> English and Norwegian are not closely related language families, perhaps LoRA is not best approach?
Yes, they are. English is a West Germanic language. Norwegian is a North Germanic language. The French vocabulary in English obscures it a bit, but the two languages have similar grammar and the vocabulary has a huge number of close cognates.
E.g. day -> dag, ship -> skip, apple -> eple, cow -> ku (which makes more sense when you pronounce them correctly out loud), bairn (child; mostly Scotland and Northern England) -> barn, hop -> hopp, yule -> jul just to give a random selection of English Germanic words.
But more than that, the frontier models both a) knows Norwegian quite well, b) certainly knowns German and Dutch well, and there's a continuum of language transfer around the North sea especially when accounting for sounds rather than modern orthography, e.g. to take a couple of examples from above: ship -> schip -> Schiff -> skib -> skip; day -> dag -> Tag -> dag).

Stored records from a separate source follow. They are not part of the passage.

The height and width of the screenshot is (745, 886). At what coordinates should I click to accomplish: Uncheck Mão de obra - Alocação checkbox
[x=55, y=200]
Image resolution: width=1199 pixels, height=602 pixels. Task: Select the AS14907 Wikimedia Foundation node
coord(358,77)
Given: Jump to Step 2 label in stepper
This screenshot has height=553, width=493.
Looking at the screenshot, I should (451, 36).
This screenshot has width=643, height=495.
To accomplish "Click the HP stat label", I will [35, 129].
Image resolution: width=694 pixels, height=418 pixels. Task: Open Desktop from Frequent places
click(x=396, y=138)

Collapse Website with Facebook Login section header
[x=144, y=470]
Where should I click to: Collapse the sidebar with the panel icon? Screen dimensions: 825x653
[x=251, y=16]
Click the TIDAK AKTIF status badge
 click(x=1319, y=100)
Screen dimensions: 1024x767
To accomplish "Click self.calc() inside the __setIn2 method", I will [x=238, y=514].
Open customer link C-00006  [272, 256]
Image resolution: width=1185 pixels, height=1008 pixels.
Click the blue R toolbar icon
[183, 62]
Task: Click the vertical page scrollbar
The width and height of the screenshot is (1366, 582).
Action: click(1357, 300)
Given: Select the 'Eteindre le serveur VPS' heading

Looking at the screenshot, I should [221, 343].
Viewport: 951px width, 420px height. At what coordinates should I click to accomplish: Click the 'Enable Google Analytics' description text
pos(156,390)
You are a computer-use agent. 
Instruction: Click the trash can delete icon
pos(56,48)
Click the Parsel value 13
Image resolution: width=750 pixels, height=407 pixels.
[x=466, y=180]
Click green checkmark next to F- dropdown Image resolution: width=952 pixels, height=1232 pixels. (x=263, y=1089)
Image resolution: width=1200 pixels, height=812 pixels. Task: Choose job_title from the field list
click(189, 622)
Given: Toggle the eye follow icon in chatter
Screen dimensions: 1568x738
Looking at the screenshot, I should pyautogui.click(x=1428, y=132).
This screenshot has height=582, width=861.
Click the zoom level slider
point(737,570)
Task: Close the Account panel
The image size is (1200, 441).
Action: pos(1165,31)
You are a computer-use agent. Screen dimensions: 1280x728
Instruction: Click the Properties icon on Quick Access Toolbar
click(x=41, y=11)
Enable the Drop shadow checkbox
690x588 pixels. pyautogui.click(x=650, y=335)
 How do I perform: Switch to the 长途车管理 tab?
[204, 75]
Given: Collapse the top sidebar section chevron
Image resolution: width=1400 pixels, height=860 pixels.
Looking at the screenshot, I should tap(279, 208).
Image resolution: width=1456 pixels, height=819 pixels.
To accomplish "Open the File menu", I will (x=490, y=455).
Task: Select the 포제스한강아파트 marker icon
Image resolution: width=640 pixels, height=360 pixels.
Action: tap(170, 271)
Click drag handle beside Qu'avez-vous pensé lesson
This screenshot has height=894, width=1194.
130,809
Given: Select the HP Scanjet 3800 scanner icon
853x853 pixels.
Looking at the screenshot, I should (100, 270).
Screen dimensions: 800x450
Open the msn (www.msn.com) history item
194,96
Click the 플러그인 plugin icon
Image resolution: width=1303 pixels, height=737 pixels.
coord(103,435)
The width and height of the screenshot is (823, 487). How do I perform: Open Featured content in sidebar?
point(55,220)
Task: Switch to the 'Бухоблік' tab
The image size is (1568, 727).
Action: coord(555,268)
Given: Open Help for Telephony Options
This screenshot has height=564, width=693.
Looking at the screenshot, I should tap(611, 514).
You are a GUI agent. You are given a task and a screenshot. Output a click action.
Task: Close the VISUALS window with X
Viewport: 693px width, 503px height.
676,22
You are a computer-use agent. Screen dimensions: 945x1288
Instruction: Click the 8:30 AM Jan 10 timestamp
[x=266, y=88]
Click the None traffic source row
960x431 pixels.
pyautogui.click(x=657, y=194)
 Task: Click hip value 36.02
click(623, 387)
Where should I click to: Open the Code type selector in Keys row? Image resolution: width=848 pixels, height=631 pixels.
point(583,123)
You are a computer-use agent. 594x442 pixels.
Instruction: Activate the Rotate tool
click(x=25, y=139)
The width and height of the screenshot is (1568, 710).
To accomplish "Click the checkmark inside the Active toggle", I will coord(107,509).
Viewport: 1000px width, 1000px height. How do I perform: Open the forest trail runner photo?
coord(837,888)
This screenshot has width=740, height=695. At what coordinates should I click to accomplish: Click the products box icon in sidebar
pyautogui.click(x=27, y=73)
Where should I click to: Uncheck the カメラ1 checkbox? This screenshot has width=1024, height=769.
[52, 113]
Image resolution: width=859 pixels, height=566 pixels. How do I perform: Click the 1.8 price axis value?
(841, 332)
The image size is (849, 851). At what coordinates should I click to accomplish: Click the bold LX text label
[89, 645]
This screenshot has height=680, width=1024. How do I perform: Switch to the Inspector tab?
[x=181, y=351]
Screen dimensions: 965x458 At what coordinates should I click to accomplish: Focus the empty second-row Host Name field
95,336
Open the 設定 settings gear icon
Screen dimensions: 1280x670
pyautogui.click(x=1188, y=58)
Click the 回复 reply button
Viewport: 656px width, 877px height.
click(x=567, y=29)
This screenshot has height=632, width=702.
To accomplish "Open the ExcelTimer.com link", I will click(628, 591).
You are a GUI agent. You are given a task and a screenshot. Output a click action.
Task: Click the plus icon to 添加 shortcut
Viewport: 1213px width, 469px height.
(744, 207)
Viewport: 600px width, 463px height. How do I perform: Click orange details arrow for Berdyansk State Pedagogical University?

The "jump" to Dutch already weeds out most of the French. A lot of modern Norwegian orthography comes from Danish, which again shares more than modern Norwegian does with German.
Knowing any of these helps a lot with learning Norwegian and vice versa. E.g. I'm Norwegian, I've never learnt Dutch, but I have learnt English and German, and I can read Dutch fairly well from that alone.
This makes me deeply curious about how LLMs understand language. Do LLMs relate cognates more than words that are dissimilar in different languages? I wonder if that plays some role in the effectiveness of tokenization.